新しい新聞と銘打った「SANKEI EXPRESS」が4月で創刊半年を迎える。木村拓哉さんを起用したテレビCM第2弾「7DAYS篇」も2007年3月29日から放映が始まった。宅配の朝刊紙でありながらタブロイド版を採用し、写真が映えるよう上質紙を使用、文字をヨコ組みにして左開きと、従来にない新聞のイメージで勝負している。平田篤州(ひらた・あつくに)編集長に読者の反応や抱負を聞いた。
「写真には気を遣っている」と平田篤州・SANKEI EXPRESS編集長
―― 木村拓哉さんを起用したテレビCMが話題です。
「SANKEI EXPRESS」は20~30歳代をターゲットに、ハイクオリティでコンパクト、アートな香りのする新聞づくりをしています。創刊時に木村拓哉さんをCMキャラクターに起用して、話題性やインパクトはかなりあったと思います。『SANKEI EXPRESSって何なんだろう』『どこに行ったら買えるのだろう』と受けとめていただき、手にとって試読してもらえれば購読してもらえる。そんな手応えがあって、自信にもつながってきました。現在、フリーダイヤルやWEBで申し込みできる7日間無料お試しキャンペーン(東京、神奈川、千葉、埼玉の1都3県限定)を実施中です。第2弾のCMで木村さんが『世界は変わる。新聞も変わる。若き新聞 SANKEI EXPRESS』と言っているように、読者をどんどん伸ばしていきたいと思っています」
―― 部数はいかがですか。
「試読紙なども含めて東西で約7万部です。08年3月末には10万部に増やしたいですね。ゼロからのスタートですから、気を引き締めながらも、満足しています。タブロイド版ということもあり、駅売りをしたらもっと売れるのでは、という声はあります。現在近畿地区だけですが、私としては、将来は首都圏の駅売りにも進出したい思いはあります。読者の方の要望も多く寄せられていますから」
―― 「月ぎめ1,680円(税込み)」という値段を読者はどのように見ているのでしょう。

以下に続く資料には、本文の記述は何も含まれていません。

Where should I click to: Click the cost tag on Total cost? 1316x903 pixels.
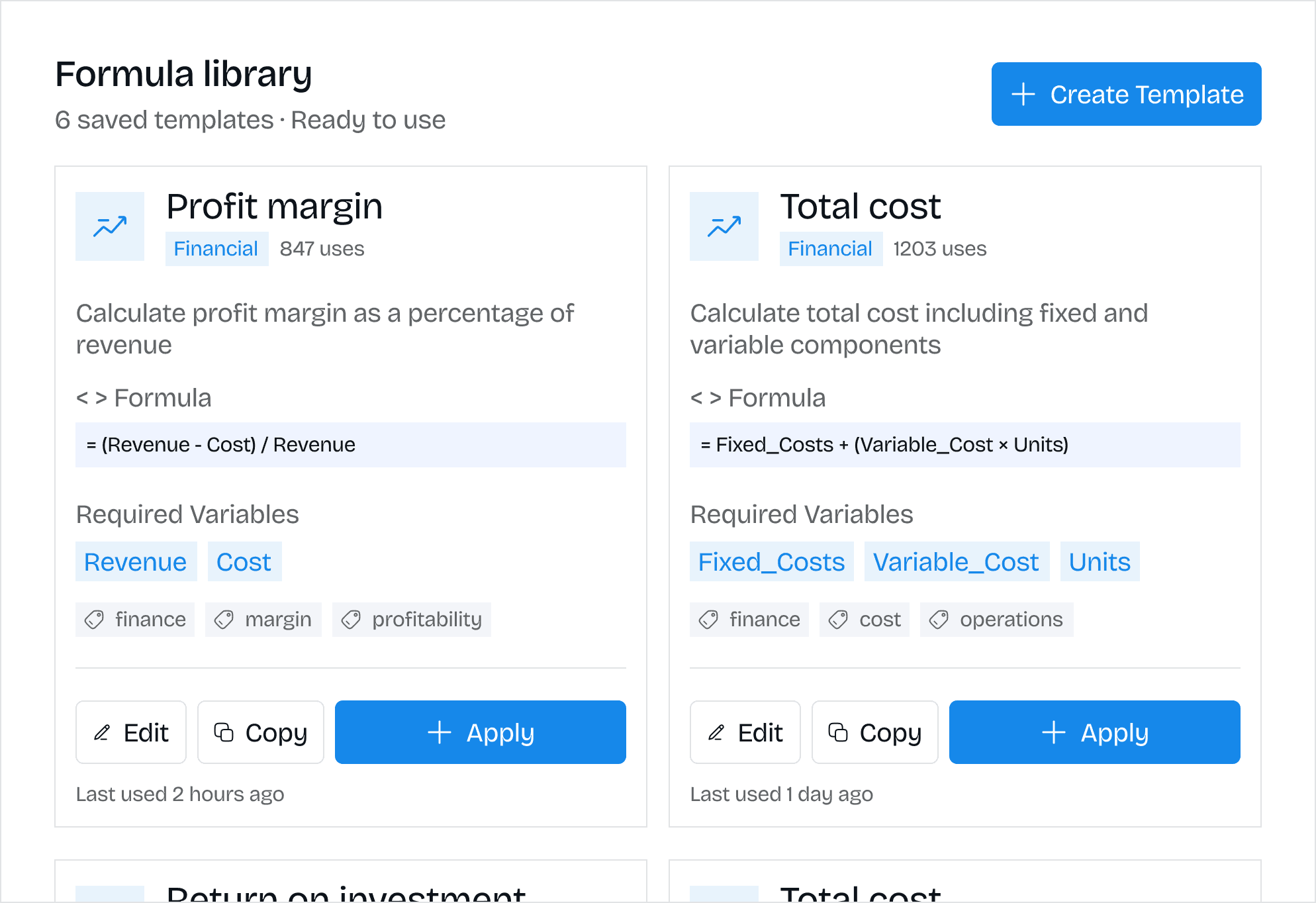pos(865,620)
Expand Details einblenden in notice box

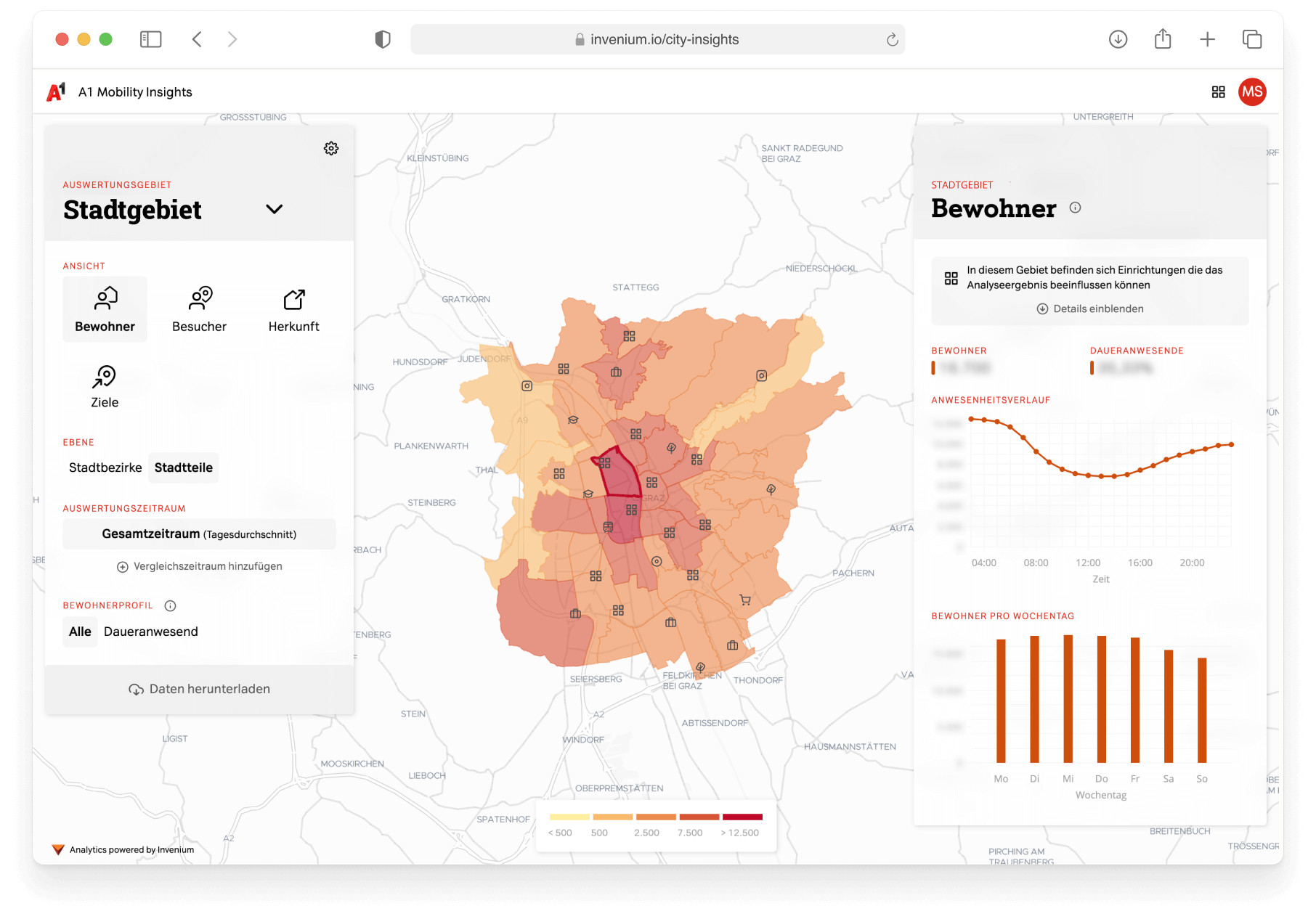click(1089, 309)
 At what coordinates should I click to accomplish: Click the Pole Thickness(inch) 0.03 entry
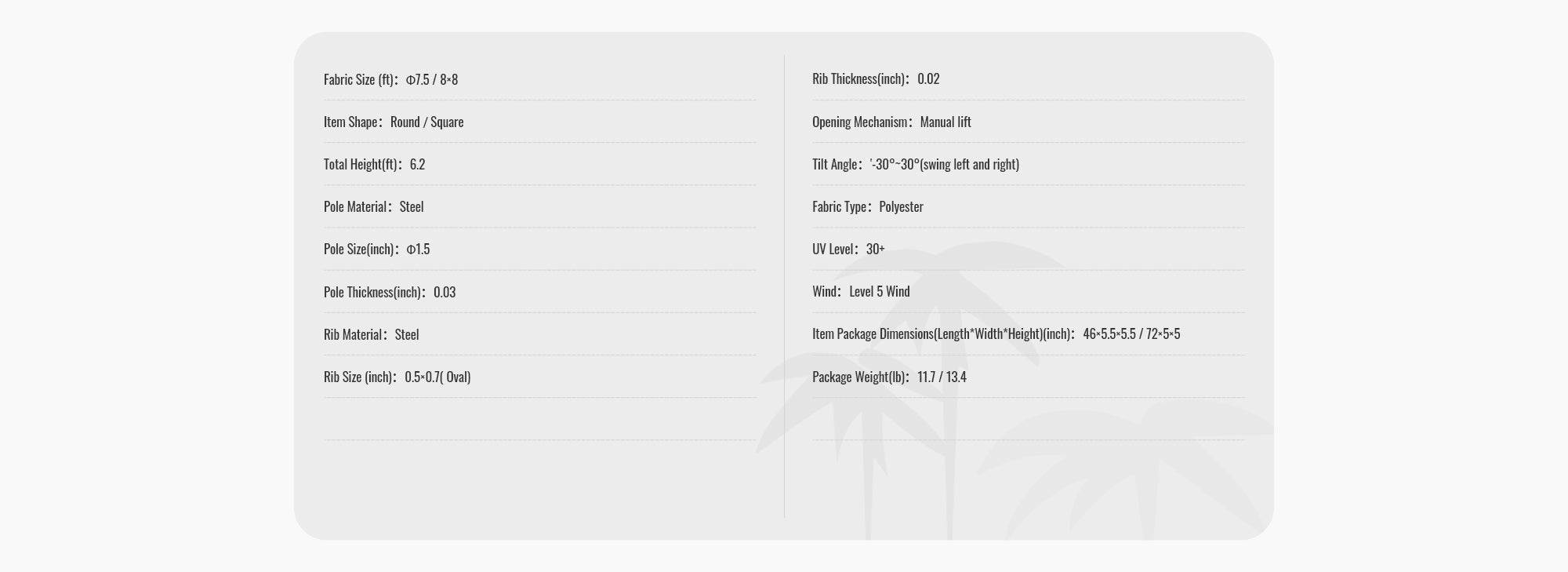pyautogui.click(x=389, y=292)
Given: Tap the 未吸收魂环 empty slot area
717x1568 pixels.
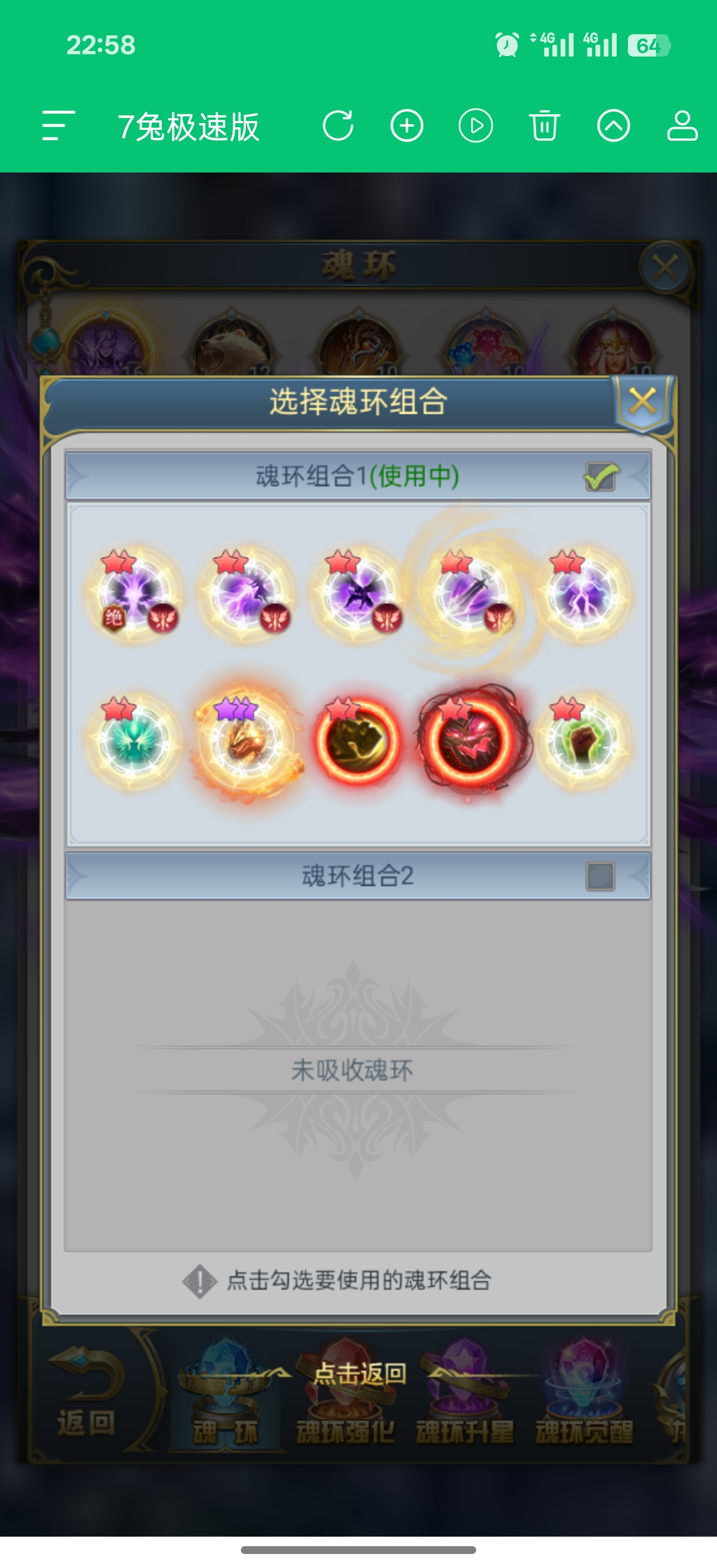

「購読料の評価は、本当に人によって違いますね。最近は日本でも、欧米並みにフリーペーパーが広がって、定着してきました。フリーペーパーを好んで読む人は500円でも高いというし、一般紙を読みなれている人にとっては、一般紙とニュース量が変わらない内容で1,680円は、ものすごく安いという人もいます。新聞を読んでいない人、それに一般紙の読者層を合わせると、非常に大きなマーケットが広がっていますから、購読部数の増加も大いに期待できるのではないでしょうか」
―― どのあたりを訴えていきますか。
「とにかく見た目が新しいことはプラスですね。都会型の新聞として、多忙で時間のない方に読んでいただきたい。そんな思いから、コンパクトなタブロイド版にして、文字はヨコ組み。『若き新聞』のキャッチコピーにふさわしいように上質紙を使用しているので、とてもキレイです。日々のニュースをとりあげた16ページと、ART CAFÉ面と呼んでいる、芸術やエンターテイメントにしぼった16ページの2部構成にして、中面の『ART CAFÉ面』を引き抜いて読めるように工夫しています。たとえば、『アート』面は家に置いて仕事から帰ってからじっくりと。ニュース面は出勤途中の電車の中で目を通すことができます。なかなか便利ですよ」
―― カラー面が多く、写真を大きく扱っていますね。
「近畿地区はオールカラー面。写真の使い方にはとても気を遣っています。EXPRESSでは、産経新聞の写真報道局がもち込んでくる写真のほかに、外部から配信される写真も使っています。写真は『選ぶ』のが大事です。産経新聞とは違ったアングルのものを見つけることもしばしばあります。わたしは毎日、約2,700枚もの写真を見ています。それも2時間のうちに。1日の仕事としては一番密度が濃いといえるかもしれません。写真は、本来であれば同じ人が24時間でも、ずっと見ているのがいい。そこまではできませんが(笑い)。編集長がどっかり座って、『スタッフにまかせる』というのはダメなんです」
(<下>に続く)
【平田篤州(ひらた・あつくに)氏プロフィール】
1975年4月産経新聞社入社後、東京本社政治部次長、論説委員、編集局次長兼社会部長を歴任し、2004年には日本工業新聞社へ。完全子会社化して、「日本工業新聞」の「フジサンケイビジネスアイ」へのリニューアル創刊を手がける。1951年生まれ。